Since PPCM manifests as idiopathic heart failure in the peripartum period, we expected that a certain proportion of PPCM might be coded as PPHF, particularly early in the study period (before the advent of echocardiography). We did indeed observe strong time trends, with higher incidences of PPCM later in the study period and of PPHF in earlier years. For most affected women, PPCM and PPHF were diagnosed in either the last month of pregnancy or the first month after delivery, suggesting a great deal of overlap in the conditions, and not unexpectedly, HDP, severe preeclampsia in particular, was also associated with large increases in PPHF risk.
Conclusion
Although the majority of PPCM occurred in women with normotensive pregnancies, HDP were associated with markedly increased risks of PPCM that increased with HDP severity.
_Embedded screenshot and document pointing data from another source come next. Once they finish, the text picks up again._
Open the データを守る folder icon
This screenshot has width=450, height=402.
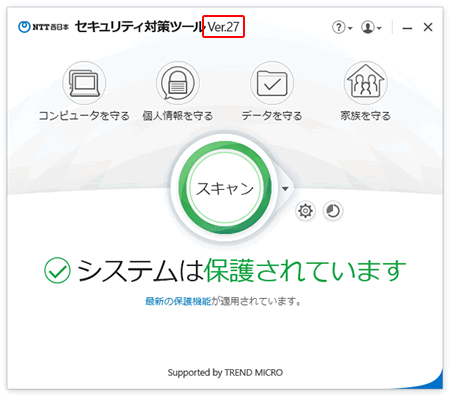(272, 83)
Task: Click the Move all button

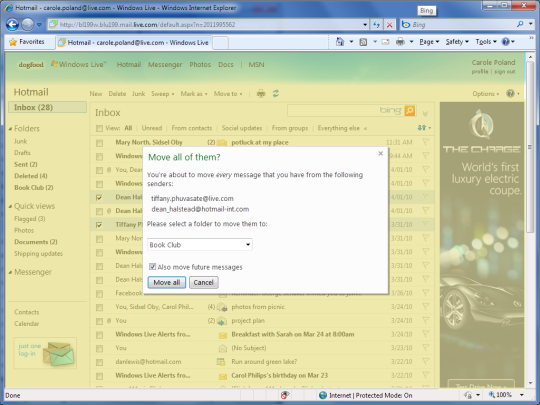Action: (167, 282)
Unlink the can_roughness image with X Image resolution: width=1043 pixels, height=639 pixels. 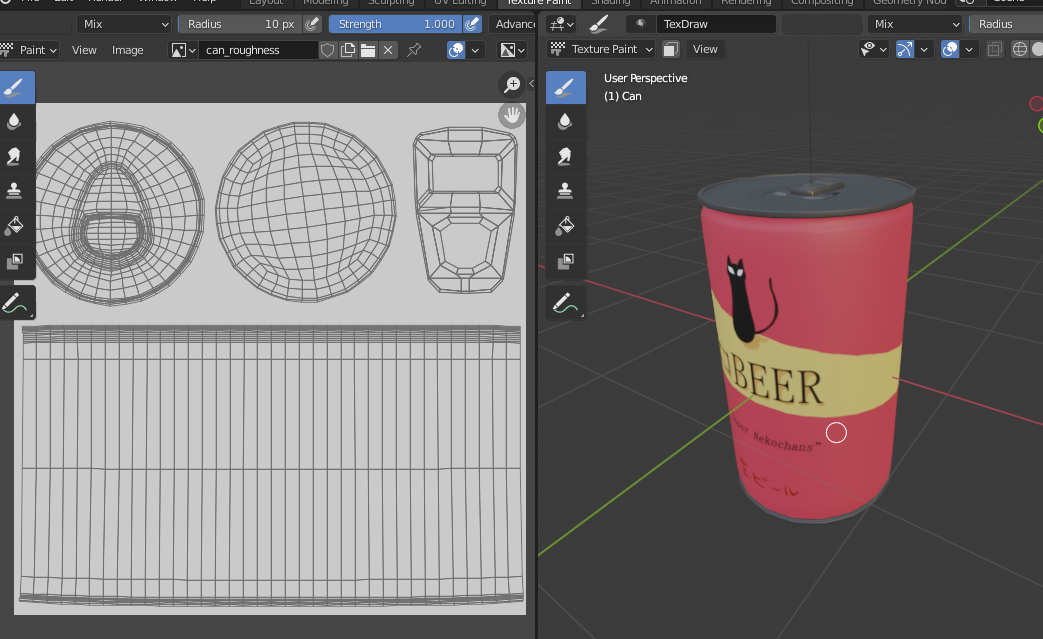[x=388, y=50]
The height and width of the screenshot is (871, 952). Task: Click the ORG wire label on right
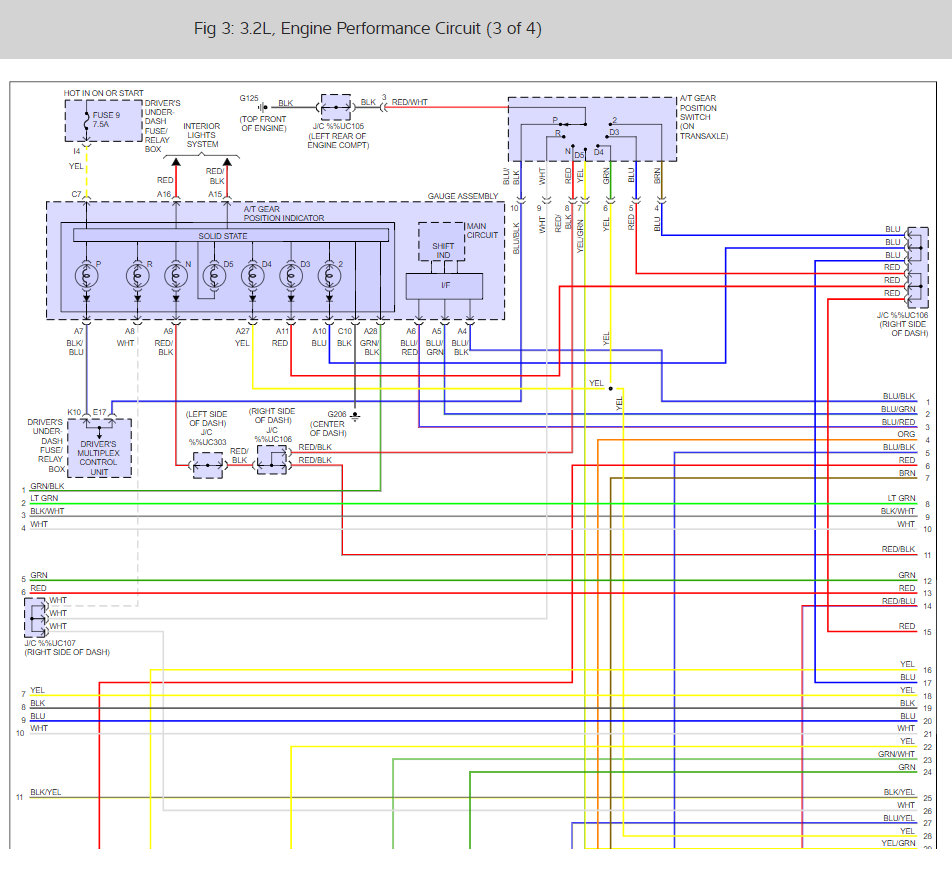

The associations were robust to adjustment for other risk factors for PPCM. The heart’s capacity to adapt to a normal pregnancy may be exceeded in some women already susceptible to cardiac insult, contributing to PPCM. HDP, severe preeclampsia in particular, probably represents an additional cardiac stressor during pregnancy.
Supporting information
Data Availability
This study is based on Danish national register data. These data belong not to the authors but to the Danish Ministry of Health, and the authors are not permitted to release them, except in aggregate (as, for example, in a publication). However, interested parties can obtain the data on which this study was based by submitting a research protocol to the Danish Data Protection Agency (Datatilsynet). The Danish Data Protection Agency can be contacted through their website, the English version of which can be found at www.datatilsynet.dk/english/contact-us, or by sending an email to dt@datatilsynet.dk. Once Data Protection Agency permission has been received, interested parties can apply to the Ministry of Health's Research Service (Forskerservice) at forskerservice@sundhedsdata.dk.
Funding Statement
This work was supported by the Danish Heart Foundation [grant number R90-A3900 to IB] and the Danish Council for Independent Research [grant number DFF-4092-00213 to HAB]. The funders had no role in study design, data Collection and analysis, decision to publish, or preparation of the manuscript.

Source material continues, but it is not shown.